Wie gedacht lehnte Itachi an der Wand und belächelte sein Kommen. Er war gut im provozieren, so gut, dass er sich schon ausgemalt hatte, was passieren würde. Sasuke wollte sich vor ihm aufbauen, doch es fiel ihm nicht leicht, sich auf einem Bein zu halten. Ninja kannten keinen Schmerz, hatte er immer gesagt. Nun war er vom Gegenteil überzeugt.
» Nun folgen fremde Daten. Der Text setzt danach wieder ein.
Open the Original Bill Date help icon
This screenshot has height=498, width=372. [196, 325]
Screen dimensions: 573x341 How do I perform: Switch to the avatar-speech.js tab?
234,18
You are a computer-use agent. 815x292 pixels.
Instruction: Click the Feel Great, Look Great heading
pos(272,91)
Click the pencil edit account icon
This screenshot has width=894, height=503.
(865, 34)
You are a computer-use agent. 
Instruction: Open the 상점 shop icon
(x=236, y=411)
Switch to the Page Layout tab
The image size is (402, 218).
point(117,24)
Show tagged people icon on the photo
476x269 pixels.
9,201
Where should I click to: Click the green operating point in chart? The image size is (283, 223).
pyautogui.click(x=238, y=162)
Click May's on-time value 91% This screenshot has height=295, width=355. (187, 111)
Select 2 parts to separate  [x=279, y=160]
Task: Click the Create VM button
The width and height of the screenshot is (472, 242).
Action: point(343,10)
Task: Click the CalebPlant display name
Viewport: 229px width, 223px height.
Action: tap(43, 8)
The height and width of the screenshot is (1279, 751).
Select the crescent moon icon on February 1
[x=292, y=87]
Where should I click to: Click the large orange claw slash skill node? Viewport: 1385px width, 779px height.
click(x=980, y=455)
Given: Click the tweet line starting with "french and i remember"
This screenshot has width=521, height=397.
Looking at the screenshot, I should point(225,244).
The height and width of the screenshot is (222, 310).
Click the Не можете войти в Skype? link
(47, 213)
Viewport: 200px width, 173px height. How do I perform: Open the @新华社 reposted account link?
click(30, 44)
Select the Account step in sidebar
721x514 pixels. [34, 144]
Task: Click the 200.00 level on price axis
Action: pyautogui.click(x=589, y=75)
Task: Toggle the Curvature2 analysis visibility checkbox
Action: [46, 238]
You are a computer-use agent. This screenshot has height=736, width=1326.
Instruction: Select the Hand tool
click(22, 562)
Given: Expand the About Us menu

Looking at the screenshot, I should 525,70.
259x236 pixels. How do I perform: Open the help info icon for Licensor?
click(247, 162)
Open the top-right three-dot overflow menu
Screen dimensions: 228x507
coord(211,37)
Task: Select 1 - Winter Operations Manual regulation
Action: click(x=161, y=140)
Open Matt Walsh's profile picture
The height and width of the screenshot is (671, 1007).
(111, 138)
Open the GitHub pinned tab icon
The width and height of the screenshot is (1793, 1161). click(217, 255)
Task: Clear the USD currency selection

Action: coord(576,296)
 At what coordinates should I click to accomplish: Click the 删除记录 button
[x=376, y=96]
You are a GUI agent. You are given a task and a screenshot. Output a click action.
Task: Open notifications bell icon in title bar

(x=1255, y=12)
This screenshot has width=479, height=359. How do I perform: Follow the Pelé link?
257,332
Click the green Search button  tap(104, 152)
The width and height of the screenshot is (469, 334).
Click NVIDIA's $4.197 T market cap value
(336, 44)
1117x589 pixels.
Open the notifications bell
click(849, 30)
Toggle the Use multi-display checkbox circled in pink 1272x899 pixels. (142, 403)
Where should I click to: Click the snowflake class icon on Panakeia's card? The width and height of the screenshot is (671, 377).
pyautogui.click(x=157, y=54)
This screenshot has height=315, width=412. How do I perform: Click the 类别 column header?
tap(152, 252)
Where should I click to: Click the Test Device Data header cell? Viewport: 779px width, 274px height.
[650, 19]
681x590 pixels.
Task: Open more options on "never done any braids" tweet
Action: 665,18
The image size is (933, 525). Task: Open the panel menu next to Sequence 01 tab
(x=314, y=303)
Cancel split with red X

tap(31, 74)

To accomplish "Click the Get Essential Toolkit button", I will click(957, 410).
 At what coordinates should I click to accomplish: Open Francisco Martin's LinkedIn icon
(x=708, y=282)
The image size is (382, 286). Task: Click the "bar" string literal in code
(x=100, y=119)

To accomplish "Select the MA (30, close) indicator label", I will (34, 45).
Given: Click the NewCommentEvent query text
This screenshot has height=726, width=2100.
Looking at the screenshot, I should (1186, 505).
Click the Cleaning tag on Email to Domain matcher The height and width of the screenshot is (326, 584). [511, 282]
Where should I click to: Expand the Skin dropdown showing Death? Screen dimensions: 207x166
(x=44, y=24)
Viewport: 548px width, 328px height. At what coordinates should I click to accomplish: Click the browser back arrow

„Was gedenkst du jetzt zu tun, in deinem Zustand und deiner Lage?“
„Mach dich nicht über mich lustig!“, befahl Sasuke in einem Ton, den er sich in seiner Beschaffenheit auch nicht mehr zugetraut hätte. Die Frage interessierte ihn nicht und so beließ Itachi es dabei, keine Antwort zu erhalten. Genau genommen interessierte es ihn gar nicht. Sasuke würde ja doch nichts unternehmen können. Er war ihm ausgeliefert.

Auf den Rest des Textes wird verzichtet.